The records below are split into lines. How many of those lines contain the string "Locate"? Reply with the number only.

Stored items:
--*--
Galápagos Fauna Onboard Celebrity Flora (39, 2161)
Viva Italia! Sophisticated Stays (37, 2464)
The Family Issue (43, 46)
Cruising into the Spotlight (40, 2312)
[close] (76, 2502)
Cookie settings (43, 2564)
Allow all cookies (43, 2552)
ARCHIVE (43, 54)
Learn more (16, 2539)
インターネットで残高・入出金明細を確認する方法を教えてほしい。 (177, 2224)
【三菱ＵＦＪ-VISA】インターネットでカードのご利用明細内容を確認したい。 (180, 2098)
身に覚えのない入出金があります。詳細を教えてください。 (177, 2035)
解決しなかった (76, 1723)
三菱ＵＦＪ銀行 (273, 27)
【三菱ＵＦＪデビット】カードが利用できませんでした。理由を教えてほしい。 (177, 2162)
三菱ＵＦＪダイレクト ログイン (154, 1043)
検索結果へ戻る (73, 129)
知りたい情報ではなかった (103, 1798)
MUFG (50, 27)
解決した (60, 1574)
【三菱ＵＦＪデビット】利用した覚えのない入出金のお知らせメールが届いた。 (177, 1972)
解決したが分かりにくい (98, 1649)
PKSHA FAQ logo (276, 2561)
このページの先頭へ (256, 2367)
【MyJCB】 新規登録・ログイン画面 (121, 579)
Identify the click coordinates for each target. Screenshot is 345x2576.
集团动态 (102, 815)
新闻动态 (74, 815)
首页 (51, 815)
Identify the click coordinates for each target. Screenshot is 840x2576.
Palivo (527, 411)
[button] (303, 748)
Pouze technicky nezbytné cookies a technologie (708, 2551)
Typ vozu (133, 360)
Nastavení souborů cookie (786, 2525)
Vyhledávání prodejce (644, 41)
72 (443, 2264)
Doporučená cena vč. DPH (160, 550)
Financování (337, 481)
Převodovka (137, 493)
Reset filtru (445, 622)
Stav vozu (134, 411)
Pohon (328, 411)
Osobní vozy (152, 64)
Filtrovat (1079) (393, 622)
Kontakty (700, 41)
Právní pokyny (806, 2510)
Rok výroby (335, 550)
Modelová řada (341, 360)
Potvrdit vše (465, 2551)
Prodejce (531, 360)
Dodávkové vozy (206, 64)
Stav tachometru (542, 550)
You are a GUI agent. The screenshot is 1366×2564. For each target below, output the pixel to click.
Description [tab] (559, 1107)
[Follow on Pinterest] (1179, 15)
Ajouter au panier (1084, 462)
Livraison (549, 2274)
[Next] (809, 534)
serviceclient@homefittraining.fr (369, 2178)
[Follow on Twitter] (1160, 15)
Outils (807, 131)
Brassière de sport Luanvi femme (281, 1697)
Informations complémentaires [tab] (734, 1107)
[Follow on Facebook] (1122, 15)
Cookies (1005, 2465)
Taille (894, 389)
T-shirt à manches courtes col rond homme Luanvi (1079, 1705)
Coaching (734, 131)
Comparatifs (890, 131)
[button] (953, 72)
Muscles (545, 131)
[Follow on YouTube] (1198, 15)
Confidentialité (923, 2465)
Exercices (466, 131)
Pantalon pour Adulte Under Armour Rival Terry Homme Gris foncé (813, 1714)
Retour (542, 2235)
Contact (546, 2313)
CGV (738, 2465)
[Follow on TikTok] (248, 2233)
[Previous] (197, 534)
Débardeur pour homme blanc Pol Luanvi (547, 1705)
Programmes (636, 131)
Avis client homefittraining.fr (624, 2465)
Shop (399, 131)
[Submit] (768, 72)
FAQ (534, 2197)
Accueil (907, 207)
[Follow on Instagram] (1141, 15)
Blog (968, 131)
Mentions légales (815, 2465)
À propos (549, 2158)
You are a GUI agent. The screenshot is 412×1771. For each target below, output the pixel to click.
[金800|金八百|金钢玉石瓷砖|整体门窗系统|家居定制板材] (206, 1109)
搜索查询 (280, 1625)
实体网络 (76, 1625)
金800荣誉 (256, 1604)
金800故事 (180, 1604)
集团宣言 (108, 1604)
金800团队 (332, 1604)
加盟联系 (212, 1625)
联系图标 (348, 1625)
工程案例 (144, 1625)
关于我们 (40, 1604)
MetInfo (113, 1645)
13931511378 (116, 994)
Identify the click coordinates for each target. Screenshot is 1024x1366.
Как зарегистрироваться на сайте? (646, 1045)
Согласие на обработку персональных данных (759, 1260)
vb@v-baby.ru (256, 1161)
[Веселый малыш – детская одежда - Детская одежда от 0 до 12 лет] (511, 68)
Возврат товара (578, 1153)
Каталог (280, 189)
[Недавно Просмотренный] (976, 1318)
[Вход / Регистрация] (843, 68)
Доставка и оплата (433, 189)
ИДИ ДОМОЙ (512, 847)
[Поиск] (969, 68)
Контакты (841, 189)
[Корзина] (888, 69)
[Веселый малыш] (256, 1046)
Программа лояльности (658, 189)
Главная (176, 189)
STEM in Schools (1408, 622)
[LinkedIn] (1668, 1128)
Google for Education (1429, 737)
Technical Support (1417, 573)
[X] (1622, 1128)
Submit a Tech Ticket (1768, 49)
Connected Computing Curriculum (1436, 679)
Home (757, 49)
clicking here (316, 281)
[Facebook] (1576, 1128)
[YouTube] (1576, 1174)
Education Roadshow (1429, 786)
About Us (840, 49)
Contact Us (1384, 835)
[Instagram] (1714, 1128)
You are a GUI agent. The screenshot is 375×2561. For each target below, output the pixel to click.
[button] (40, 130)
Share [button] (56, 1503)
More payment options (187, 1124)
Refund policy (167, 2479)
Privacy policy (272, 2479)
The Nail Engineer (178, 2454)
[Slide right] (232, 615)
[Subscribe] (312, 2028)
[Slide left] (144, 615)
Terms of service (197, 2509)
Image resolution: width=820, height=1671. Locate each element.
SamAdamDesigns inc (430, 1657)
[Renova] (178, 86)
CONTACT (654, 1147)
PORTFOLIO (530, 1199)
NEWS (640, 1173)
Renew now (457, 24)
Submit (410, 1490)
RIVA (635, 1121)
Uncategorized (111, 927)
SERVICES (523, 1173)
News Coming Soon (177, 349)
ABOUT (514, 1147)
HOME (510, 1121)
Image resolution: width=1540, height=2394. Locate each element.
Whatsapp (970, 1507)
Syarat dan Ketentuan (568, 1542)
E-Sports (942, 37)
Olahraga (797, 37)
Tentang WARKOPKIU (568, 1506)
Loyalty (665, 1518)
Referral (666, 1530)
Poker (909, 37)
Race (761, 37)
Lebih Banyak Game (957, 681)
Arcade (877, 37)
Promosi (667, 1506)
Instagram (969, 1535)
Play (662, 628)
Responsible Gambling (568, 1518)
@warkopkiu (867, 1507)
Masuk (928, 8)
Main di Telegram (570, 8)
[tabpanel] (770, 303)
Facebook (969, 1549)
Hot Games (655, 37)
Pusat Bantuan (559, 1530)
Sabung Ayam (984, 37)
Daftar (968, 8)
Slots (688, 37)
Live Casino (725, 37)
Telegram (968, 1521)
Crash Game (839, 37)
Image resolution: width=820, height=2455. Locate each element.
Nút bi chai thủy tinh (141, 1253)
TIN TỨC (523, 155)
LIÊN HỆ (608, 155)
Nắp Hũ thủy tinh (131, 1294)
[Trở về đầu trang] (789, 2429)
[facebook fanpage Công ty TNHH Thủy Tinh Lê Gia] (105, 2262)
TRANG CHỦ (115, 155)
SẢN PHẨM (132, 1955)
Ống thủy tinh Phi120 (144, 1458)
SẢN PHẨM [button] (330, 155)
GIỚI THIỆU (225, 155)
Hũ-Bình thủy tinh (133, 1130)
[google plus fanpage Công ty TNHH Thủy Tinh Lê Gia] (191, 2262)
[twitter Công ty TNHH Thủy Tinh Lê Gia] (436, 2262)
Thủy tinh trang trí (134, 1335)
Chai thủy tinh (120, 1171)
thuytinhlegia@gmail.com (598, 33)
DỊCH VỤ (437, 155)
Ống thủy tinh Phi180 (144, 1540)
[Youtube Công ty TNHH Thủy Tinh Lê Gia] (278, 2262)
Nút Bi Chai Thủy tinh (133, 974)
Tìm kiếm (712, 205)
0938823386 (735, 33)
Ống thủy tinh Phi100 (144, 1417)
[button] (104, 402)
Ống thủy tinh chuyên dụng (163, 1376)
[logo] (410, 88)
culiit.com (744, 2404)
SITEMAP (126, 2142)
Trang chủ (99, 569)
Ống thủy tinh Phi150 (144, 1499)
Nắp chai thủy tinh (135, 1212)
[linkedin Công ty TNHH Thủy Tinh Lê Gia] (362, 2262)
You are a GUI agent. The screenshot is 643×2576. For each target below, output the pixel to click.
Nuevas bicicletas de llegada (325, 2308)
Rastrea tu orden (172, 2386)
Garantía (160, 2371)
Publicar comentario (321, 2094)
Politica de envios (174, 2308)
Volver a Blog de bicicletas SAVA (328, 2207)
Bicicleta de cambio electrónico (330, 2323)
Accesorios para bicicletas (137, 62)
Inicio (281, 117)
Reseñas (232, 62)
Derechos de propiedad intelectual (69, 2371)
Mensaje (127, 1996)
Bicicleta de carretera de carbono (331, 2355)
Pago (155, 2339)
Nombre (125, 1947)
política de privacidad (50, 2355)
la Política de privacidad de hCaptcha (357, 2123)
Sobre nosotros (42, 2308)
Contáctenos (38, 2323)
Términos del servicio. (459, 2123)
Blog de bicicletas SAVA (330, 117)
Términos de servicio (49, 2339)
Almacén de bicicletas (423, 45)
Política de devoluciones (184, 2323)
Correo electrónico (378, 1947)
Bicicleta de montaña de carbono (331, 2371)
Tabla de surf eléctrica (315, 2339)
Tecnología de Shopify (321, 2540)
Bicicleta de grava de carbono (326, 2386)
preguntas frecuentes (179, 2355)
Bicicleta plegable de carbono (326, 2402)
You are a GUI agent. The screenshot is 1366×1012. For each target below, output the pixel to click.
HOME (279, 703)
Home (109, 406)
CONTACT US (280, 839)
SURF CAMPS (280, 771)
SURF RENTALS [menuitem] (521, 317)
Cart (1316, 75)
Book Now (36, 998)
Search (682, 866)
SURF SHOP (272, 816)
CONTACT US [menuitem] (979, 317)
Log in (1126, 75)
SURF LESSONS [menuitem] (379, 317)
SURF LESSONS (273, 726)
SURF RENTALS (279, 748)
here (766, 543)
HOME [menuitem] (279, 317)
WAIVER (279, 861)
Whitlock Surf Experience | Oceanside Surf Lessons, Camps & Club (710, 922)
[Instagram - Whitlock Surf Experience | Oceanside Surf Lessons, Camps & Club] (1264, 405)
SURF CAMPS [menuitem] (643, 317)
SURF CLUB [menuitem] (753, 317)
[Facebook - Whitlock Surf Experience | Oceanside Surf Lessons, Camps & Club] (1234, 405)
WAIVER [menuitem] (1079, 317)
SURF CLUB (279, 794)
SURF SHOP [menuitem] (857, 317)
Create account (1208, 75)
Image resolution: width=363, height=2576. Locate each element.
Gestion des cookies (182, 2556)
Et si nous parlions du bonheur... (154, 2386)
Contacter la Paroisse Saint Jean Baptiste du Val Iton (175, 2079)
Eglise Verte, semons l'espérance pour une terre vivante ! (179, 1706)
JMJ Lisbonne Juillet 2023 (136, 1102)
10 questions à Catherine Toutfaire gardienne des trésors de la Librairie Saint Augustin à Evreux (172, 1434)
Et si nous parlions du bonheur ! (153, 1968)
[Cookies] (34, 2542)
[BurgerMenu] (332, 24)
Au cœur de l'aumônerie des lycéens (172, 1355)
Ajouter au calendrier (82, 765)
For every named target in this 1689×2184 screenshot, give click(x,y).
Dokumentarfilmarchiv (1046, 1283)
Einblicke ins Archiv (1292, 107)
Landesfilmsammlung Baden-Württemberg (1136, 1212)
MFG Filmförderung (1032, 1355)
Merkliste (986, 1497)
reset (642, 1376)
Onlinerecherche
--*--
_Result for this task_
4